Using a mobile phone does not lead to an increased risk of brain tumours, according to the largest ever study on the subject.
But scientists say that as mobile phones have only been in widespread use for about 10 years, the long-term effects are still unknown.
The four year study, published in the British Medical Journal, looked at 966 people with the most common type of brain tumour alongside more than 1700 healthy volunteers.
The two groups were interviewed about their use of mobile phones in the past, such as how long they had used them, how often they made calls and for how long, and on which side of their head they held the phone.

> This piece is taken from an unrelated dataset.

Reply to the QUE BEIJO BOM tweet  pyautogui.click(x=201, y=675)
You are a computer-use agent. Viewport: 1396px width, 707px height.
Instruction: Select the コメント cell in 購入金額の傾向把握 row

Scientists from the Universities of Leeds, Nottingham and Manchester and the Institute of Cancer Research in London, found that those who reported regularly using mobile phones were not at a greater overall risk of developing brain tumours.
They also found no link between using a mobile phone in rural areas and an increased risk of tumours, a link which had been suggested in an earlier Swedish study.
Professor Patricia McKinney, professor of paediatric epidemiology at Leeds University, said that there was public concern about the effect of mobile phones and tumours, but this was not backed up in their study.
‘Our study can only evaluate relatively short-term use with confidence because the majority of people in our study had used mobile phones for less than 10 years.’
‘Future studies will be able to address the risks of longer term use, but we found no evidence of increased risks in the short to medium term.’
Cases of brain tumours have been increasing in the past 30 years, with between 4,000 and 4,500 cases a year.
But Professor McKinney said while cases were rising by between 2 per cent and 3 per cent a year, part of the reason for this could be better ways of detecting tumours.